(Lines for locating described items)
········

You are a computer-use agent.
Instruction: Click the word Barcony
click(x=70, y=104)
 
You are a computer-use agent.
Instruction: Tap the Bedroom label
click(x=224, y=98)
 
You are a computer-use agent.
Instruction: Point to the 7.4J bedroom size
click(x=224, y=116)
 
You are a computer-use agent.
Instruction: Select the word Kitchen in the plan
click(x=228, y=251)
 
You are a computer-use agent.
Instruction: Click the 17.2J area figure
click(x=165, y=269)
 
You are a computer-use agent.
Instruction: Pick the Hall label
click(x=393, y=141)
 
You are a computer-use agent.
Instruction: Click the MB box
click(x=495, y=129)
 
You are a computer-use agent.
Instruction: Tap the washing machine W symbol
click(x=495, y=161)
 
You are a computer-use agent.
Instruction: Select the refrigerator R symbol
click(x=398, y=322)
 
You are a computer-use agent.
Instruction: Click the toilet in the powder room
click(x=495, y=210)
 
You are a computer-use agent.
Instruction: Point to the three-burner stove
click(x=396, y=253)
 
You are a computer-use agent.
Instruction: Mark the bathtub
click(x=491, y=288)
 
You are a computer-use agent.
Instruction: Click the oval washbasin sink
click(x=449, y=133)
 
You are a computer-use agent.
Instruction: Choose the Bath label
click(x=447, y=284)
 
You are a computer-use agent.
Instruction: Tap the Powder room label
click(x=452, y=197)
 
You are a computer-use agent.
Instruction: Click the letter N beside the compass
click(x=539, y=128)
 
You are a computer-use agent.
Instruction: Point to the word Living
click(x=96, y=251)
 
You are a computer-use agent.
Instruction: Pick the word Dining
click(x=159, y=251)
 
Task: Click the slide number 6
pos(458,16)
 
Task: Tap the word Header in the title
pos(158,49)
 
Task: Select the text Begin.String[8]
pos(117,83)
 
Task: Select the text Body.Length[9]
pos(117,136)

········

** Required work **
Write out all of the lines above again, substituting "desktop automation agent" for every instance of "computer-use agent" and leaving everything else as it is.

** Final result **
You are a desktop automation agent.
Instruction: Click the word Barcony
click(x=70, y=104)
 
You are a desktop automation agent.
Instruction: Tap the Bedroom label
click(x=224, y=98)
 
You are a desktop automation agent.
Instruction: Point to the 7.4J bedroom size
click(x=224, y=116)
 
You are a desktop automation agent.
Instruction: Select the word Kitchen in the plan
click(x=228, y=251)
 
You are a desktop automation agent.
Instruction: Click the 17.2J area figure
click(x=165, y=269)
 
You are a desktop automation agent.
Instruction: Pick the Hall label
click(x=393, y=141)
 
You are a desktop automation agent.
Instruction: Click the MB box
click(x=495, y=129)
 
You are a desktop automation agent.
Instruction: Tap the washing machine W symbol
click(x=495, y=161)
 
You are a desktop automation agent.
Instruction: Select the refrigerator R symbol
click(x=398, y=322)
 
You are a desktop automation agent.
Instruction: Click the toilet in the powder room
click(x=495, y=210)
 
You are a desktop automation agent.
Instruction: Point to the three-burner stove
click(x=396, y=253)
 
You are a desktop automation agent.
Instruction: Mark the bathtub
click(x=491, y=288)
 
You are a desktop automation agent.
Instruction: Click the oval washbasin sink
click(x=449, y=133)
 
You are a desktop automation agent.
Instruction: Choose the Bath label
click(x=447, y=284)
 
You are a desktop automation agent.
Instruction: Tap the Powder room label
click(x=452, y=197)
 
You are a desktop automation agent.
Instruction: Click the letter N beside the compass
click(x=539, y=128)
 
You are a desktop automation agent.
Instruction: Point to the word Living
click(x=96, y=251)
 
You are a desktop automation agent.
Instruction: Pick the word Dining
click(x=159, y=251)
 
Task: Click the slide number 6
pos(458,16)
 
Task: Tap the word Header in the title
pos(158,49)
 
Task: Select the text Begin.String[8]
pos(117,83)
 
Task: Select the text Body.Length[9]
pos(117,136)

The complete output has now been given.